Magnetic properties, anisotropy parameters and magnetocaloric effect of flux grown MnFe4Si3 single crystal

•MnFe4Si3 (Mn0.86Fe4.24Si2.90) single crystal successfully grown by flux method.•In contrast to former studies, no hysteresis observed at ferromagnetic transition.•Analysis of the magnetocaloric effect confirms second-order magnetic transition.•Large magnetic anisotropy with c being the hard axis in single crystal.•Agreement on anisotropy scheme between polycrystalline and single crystal.•Quantitative determination of anisotropy constant over a large temperature range. The transition-metal based alloy MnFe4Si3 not only is a potential candidate for room temperature magnetocaloric applications, but also shows a large magnetic anisotropy forming an interesting case study in the search for rare-earth free permanent magnets. However, former polycrystalline and single crystal studies led to major disagreements about the order of the magnetic transition and the magnetocrystalline anisotropy scheme, which are two essential points for the understanding of this alloy. Here, magnetic, magnetocaloric properties and the magnetic anisotropy of MnFe4Si3 (Mn~0.86Fe~4.24Si~2.90) are investigated on a high quality single crystal grown by flux method, and compared to polycrystalline materials.

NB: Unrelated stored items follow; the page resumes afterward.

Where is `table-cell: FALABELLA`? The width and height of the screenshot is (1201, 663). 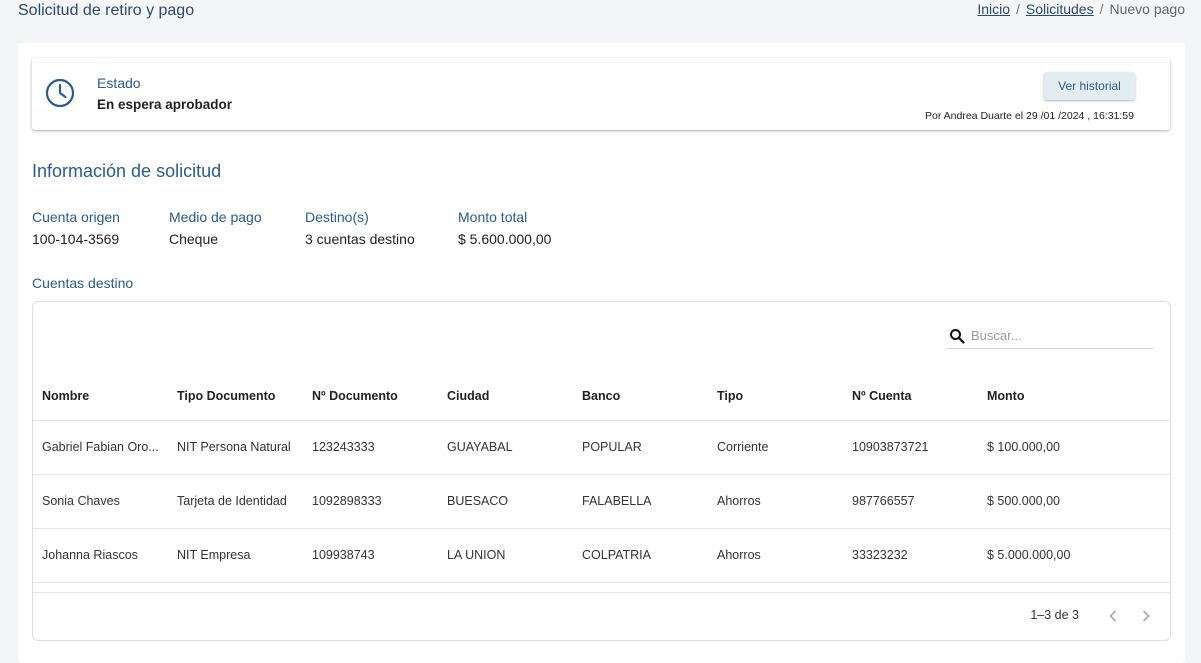 table-cell: FALABELLA is located at coordinates (640, 502).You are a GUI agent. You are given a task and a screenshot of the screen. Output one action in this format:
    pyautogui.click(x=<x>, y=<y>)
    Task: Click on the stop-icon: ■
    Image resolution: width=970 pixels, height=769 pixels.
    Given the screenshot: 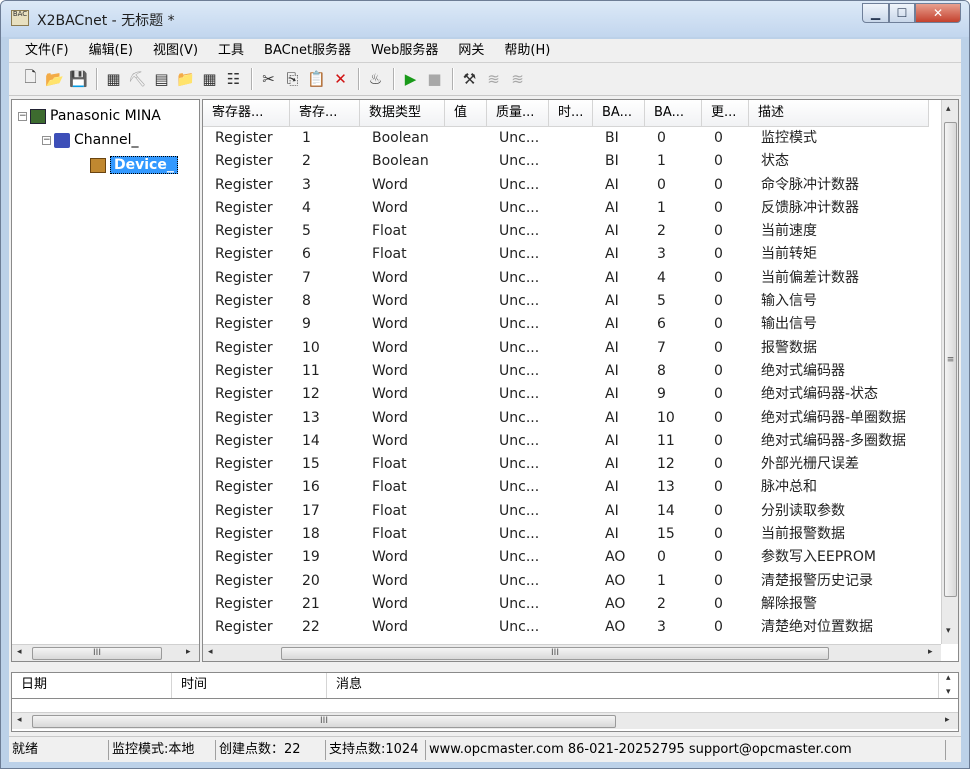 What is the action you would take?
    pyautogui.click(x=434, y=80)
    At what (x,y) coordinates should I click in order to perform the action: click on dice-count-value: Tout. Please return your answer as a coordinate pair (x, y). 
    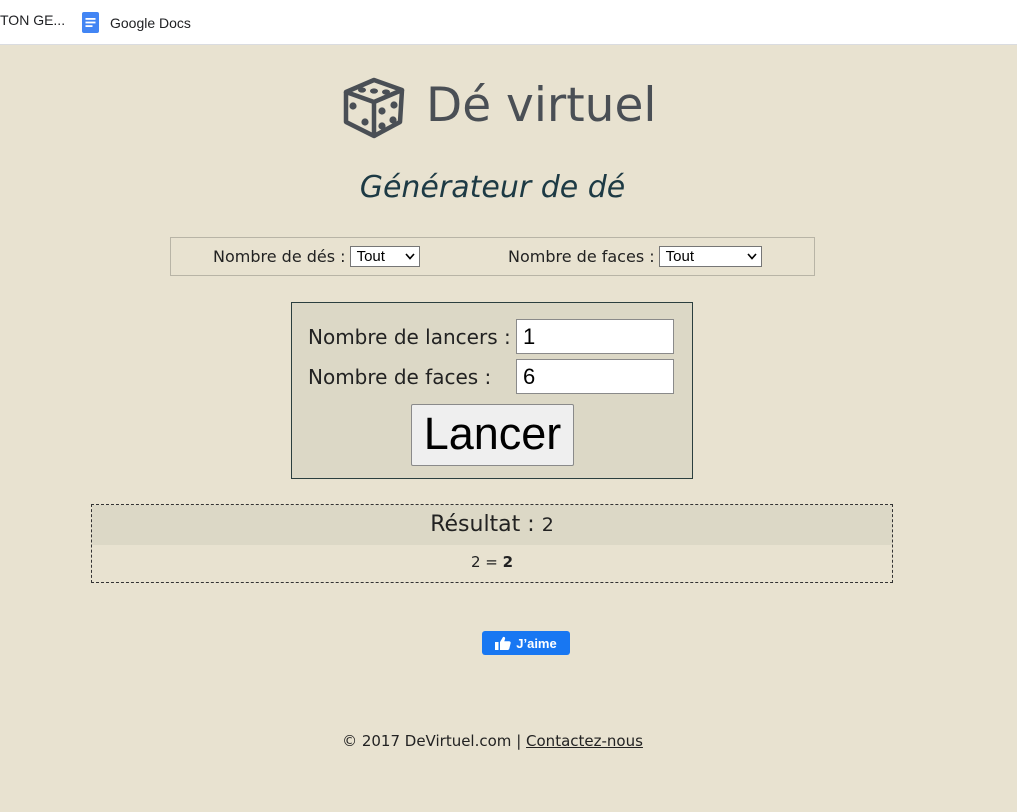
    Looking at the image, I should click on (370, 256).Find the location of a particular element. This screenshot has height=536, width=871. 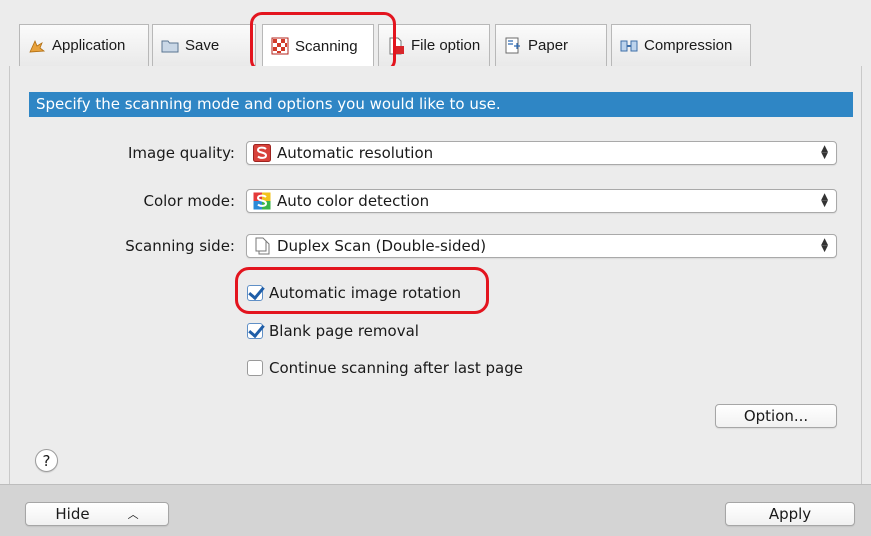

tab-save: Save is located at coordinates (204, 45).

Using the recently proposed criterion of field dependence of the magnetocaloric effect, we show that the ferromagnetic transition is more likely to be of second order, which is fully compatible with the absence of thermal hysteresis at the ferromagnetic transition in the present MnFe4Si3 crystal. The c axis is confirmed to be the hard magnetic axis, both in single crystal and polycrystalline MnFe4Si3, and a large, dominant, K1 anisotropy constant (~−2.5 MJ m−3) is found at low temperatures.